Andrews played for the Philadelphia Quakers of the NL between 1884 and 1889. In 1886, the first year in which the stolen base was recorded, Andrews led the NL in the category. He married Mary Frances Kirby in 1888; she was friends with the daughters of Harry Wright, who was Andrews' manager in Philadelphia. In August 1889, he was purchased by the NL's Indianapolis Hoosiers.

Andrews was involved in the Brotherhood of Professional Base-Ball Players, which was the first professional sports players union. The Brotherhood created the Players' League (PL) before the 1890 season; the league tried to compete with the NL as a major baseball league. Andrews played for the PL's Brooklyn Ward's Wonders. Other than John Montgomery Ward (the player who organized the PL), Andrews was the only player to own shares in the team. The league folded after a single season.

In 1891, Andrews' last year as a major league player, he participated in the final season of another league, the American Association. Andrews played for the league's Cincinnati Kelly's Killers until the team released him at the end of July. Andrews' release may have been precipitated by difficulties with manager King Kelly.

==After retirement==
In January 1892, newspapers reported that Andrews was growing pineapples on his land near the Indian River in Fort Pierce, Florida, and that he had received some baseball contract offers. He was said to be ignoring the contract offers and planning to have 50,000 pineapples ready for the upcoming season. At one point, he was neighbors with Emmett Seery, another college-educated former baseball player who raised pineapples.

When the Great Freeze devastated Florida citrus crops in 1895, Andrews returned to baseball, taking up umpiring in the NL. In July 1895, Andrews was recovering from a broken ankle that occurred when he was struck by a batted ball. In 1898, Andrews was credited with authoring a code of rules for NL umpires, but The Wilkes-Barre Record wrote that the credit should have gone to Henry Chadwick. Andrews resigned as an umpire in July 1899.

In the late 1890s, when entrepreneur Henry Flagler created two teams of black baseball players to entertain guests at his two hotels in Palm Beach, Florida, he hired Andrews to run the baseball operations. In 1916, he was a traveling business manager for the Boston Braves.

Andrews died in West Palm Beach at the age of 75.

Dataset ::
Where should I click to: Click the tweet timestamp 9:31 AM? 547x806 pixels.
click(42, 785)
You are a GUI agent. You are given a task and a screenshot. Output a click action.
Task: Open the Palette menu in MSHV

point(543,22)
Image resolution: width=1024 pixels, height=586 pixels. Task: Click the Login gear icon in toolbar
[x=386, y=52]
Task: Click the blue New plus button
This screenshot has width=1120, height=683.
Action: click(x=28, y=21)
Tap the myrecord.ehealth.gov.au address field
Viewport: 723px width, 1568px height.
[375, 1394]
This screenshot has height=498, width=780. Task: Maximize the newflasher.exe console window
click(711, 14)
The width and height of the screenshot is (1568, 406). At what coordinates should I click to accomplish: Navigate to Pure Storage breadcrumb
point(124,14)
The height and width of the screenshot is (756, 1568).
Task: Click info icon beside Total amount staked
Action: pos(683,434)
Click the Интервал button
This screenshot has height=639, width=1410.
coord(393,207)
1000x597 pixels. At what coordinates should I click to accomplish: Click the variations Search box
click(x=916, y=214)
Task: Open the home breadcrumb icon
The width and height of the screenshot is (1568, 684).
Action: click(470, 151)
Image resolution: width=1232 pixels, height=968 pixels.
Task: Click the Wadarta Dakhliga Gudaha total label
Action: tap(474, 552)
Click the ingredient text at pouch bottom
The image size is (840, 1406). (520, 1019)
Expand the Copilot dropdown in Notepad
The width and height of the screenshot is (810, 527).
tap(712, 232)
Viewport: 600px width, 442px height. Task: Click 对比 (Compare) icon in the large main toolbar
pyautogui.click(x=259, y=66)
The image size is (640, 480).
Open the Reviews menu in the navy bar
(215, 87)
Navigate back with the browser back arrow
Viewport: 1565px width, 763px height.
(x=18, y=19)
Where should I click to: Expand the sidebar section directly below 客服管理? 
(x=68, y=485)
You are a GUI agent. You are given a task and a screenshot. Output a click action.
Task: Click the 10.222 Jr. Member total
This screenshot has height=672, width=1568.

About this task ::
Reproduce the passage about Andrews word for word, starting at "Andrews played for the Philadelphia" and ending at "NL's Indianapolis Hoosiers.".

Answer area ::
Andrews played for the Philadelphia Quakers of the NL between 1884 and 1889. In 1886, the first year in which the stolen base was recorded, Andrews led the NL in the category. He married Mary Frances Kirby in 1888; she was friends with the daughters of Harry Wright, who was Andrews' manager in Philadelphia. In August 1889, he was purchased by the NL's Indianapolis Hoosiers.